Her new book is about female lawyers and the fight for justice in America. Some of the stories she told in this book were ones I’d followed as they were unfolding—things like the stories about Stacey Abrams (aka romance author Selena Montgomery, aka Georgia’s next governor) and Christine Blasey Ford, Anita Hill, and their experiences testifying before the Senate Judiciary committee when their abusers and assaulted were being elevated to the Supreme Court. Others, like the story of Vanita Gupta, who has worked for criminal justice reform for years, were new to me.
 
It’s a book about law, but it’s also a book about the quality of hope, about what it is that makes people look at seemingly insurmountable odds and think, “that, that is the thing I am going to take on next.”

:: Data segment ::
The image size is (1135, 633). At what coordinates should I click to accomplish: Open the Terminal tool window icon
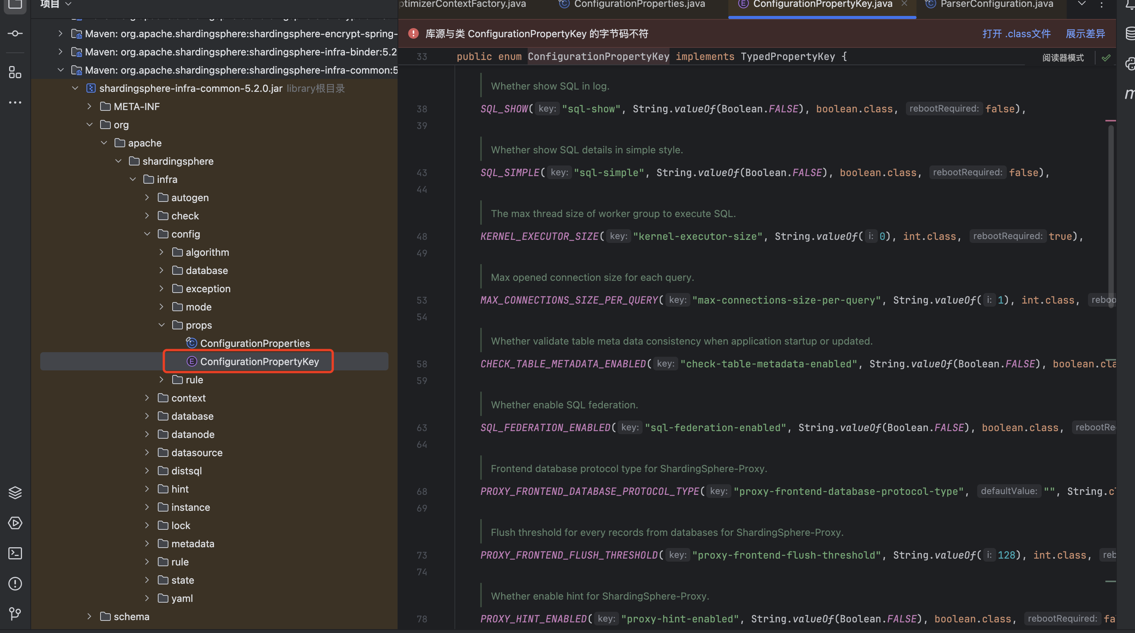coord(15,553)
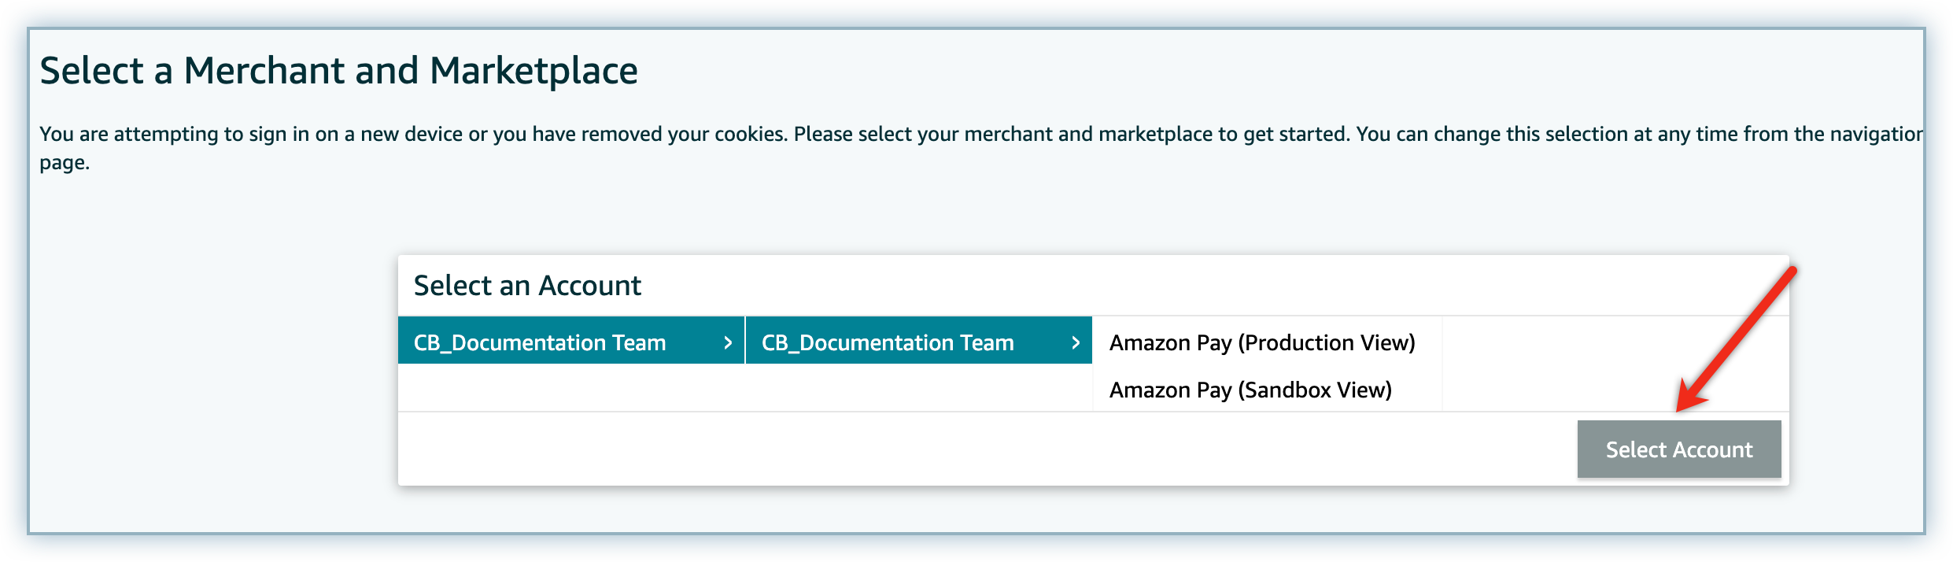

:: What you need to do ::
**A.** Quote the book review word for word, everything from "Her new book" down to "were new to me.".
**B.** Summarize the book review in two sentences.
**C.** Carry on the book review from the point where it stops.

:: Final results ::
**A.**
Her new book is about female lawyers and the fight for justice in America. Some of the stories she told in this book were ones I’d followed as they were unfolding—things like the stories about Stacey Abrams (aka romance author Selena Montgomery, aka Georgia’s next governor) and Christine Blasey Ford, Anita Hill, and their experiences testifying before the Senate Judiciary committee when their abusers and assaulted were being elevated to the Supreme Court. Others, like the story of Vanita Gupta, who has worked for criminal justice reform for years, were new to me.

**B.** The book covers female lawyers and the fight for justice in America, with stories about Stacey Abrams, Christine Blasey Ford, Anita Hill and Vanita Gupta. It is a book about law, but also about hope and what makes people take on seemingly insurmountable odds.

**C.**
Full disclosure: there is a section of this book that mentions me. It deals with a very difficult time in my life that for many, many years felt like a deep and private failure. I’d had enough public success that the idea of revealing how utterly I’d failed seemed anathema. Being vulnerable in public about it was one of the hardest things I’ve done.
 
For years, I looked at the person who went through that situation and thought, basically: “ugh. Glad that’s over.” Having Dahlia tell a part of that story helped me see that the person I was then was as deserving of kindness as anyone else. This particular failure of mine was important.